◆ EXTRACT TO READ
Talk Notes | Data-Centric AI

Overview

The following notes are the data-centric AI IAP course notes from MIT; Independent Activities Period (IAP) is a special four-week semester of MIT. The standard time for each lecture is 1 hour.

Lecture 1 – Data-Centric AI vs. Model-Centric AI

  • It is not hard to design fancy models and apply various tricks on the well curated data. However, these models and tricks do not work for real-world data if we do not explicitly consider the real-world complexities and take them into account. Therefore, it is important to focus on data rather than model.

    It turns out there are pervasive label errors on the most cited test sets of different modalities, including text, image, and audio. They could be explored in labelerrors.com.

  • To understand why data is important, we could think about kNN algorithm. The accuracy of kNN is purely based on the quality of datasets. However, the kNN is not a data-centric algorithm because it does not modify the labels.

◆ RECORDS PROVIDED
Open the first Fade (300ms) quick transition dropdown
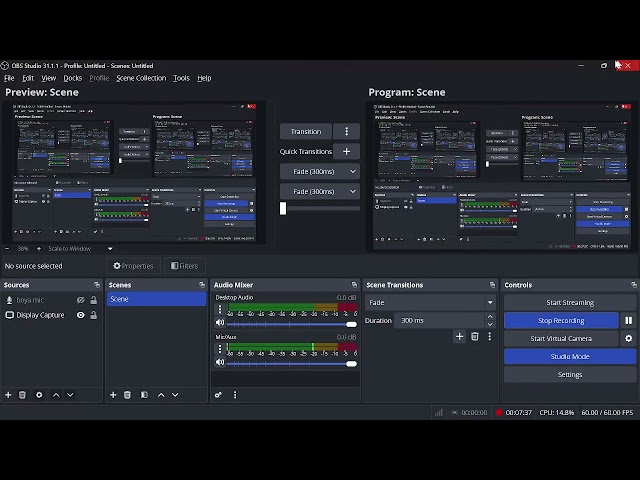 pos(320,172)
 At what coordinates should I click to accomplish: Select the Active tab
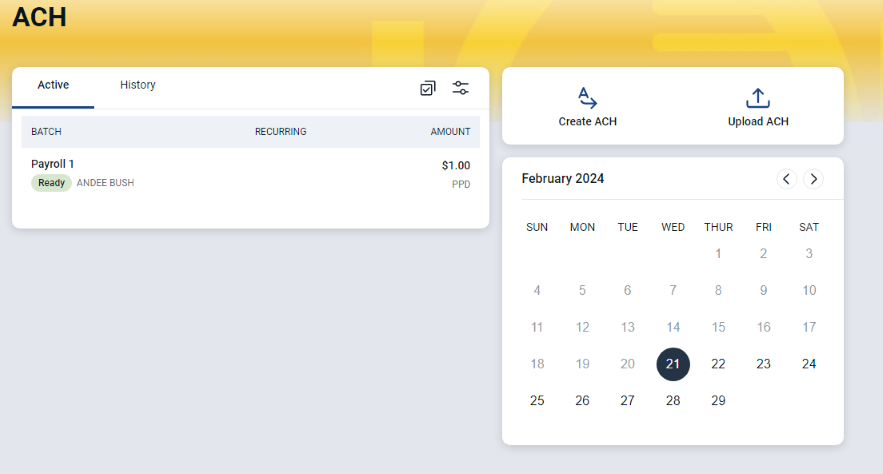pyautogui.click(x=53, y=85)
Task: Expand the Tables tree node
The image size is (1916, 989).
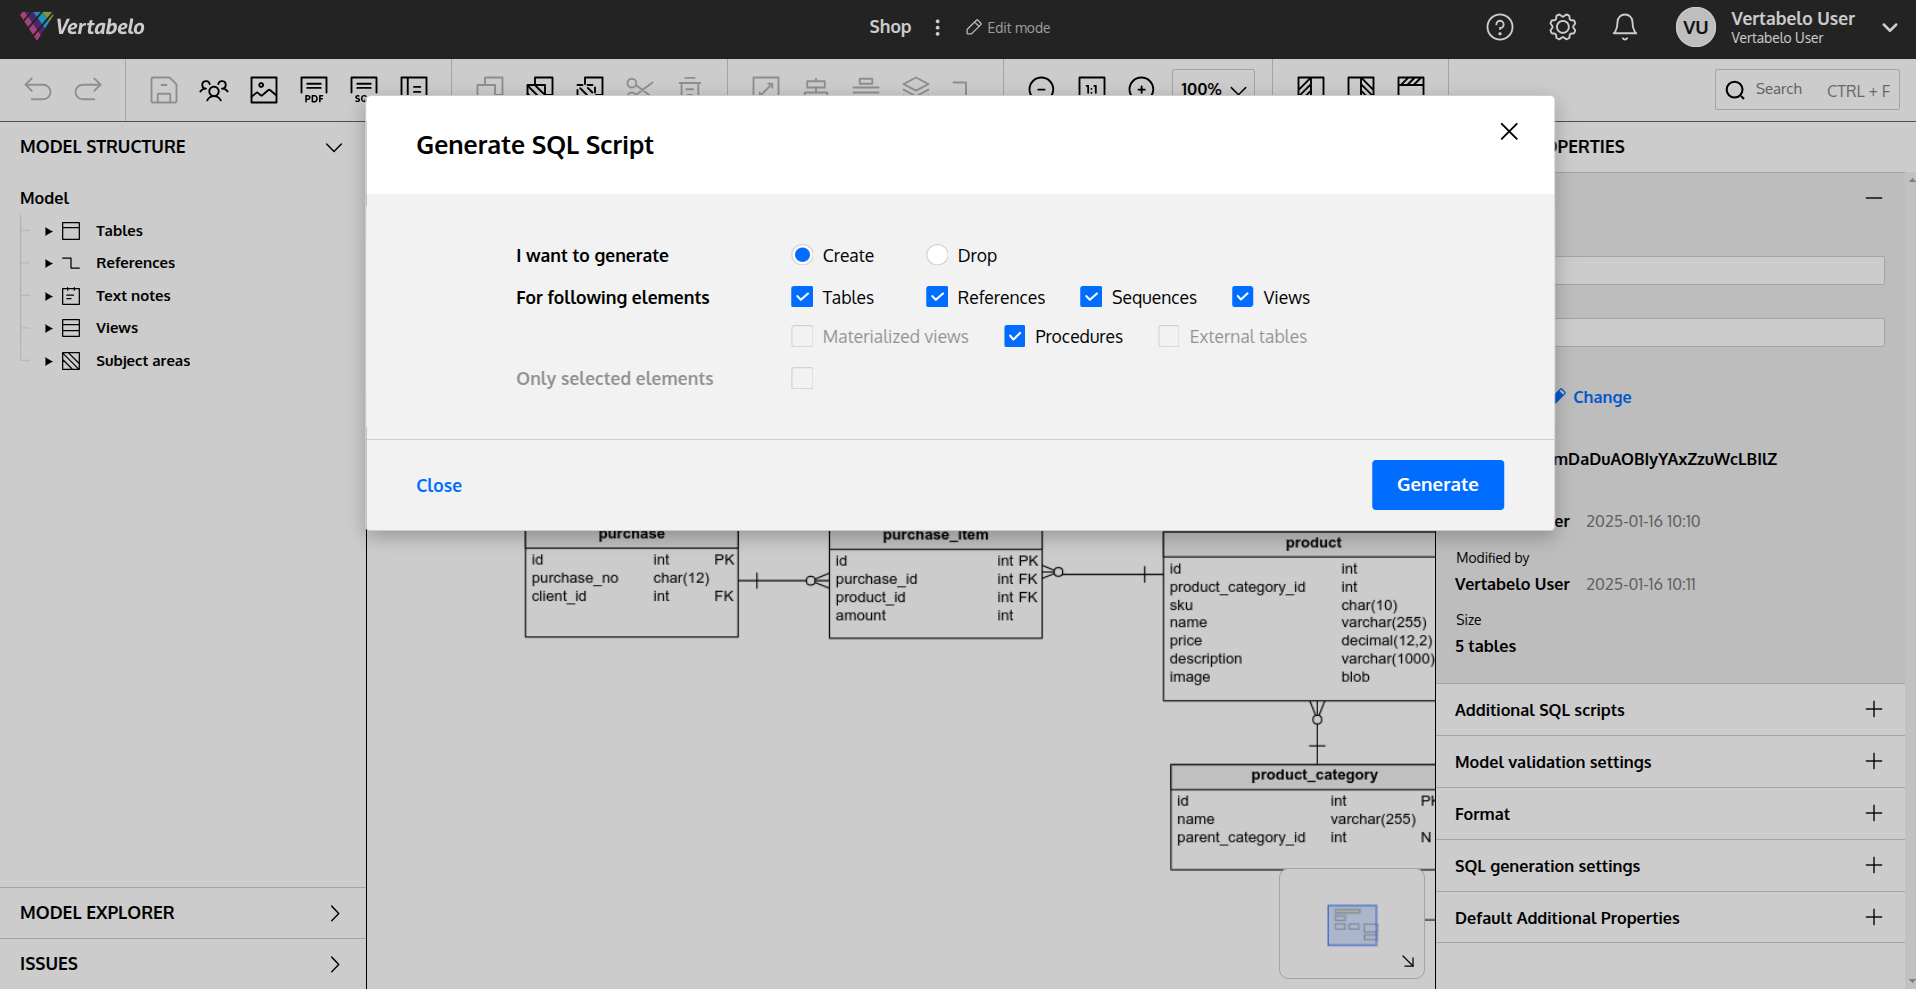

◆ QUESTIONS ON THE MATERIAL
• 1. Please reproduce everything in the data-centric AI notes from "Talk Notes |" down to "lecture is 1 hour.".
• 2. According to the data-centric AI notes, what is the standard length of each lecture?
Rely only on the data-centric AI notes, not on the records.

◆ RESULTS FOR EACH TASK
• 1.
Talk Notes | Data-Centric AI

Overview

The following notes are the data-centric AI IAP course notes from MIT; Independent Activities Period (IAP) is a special four-week semester of MIT. The standard time for each lecture is 1 hour.

• 2. 1 hour.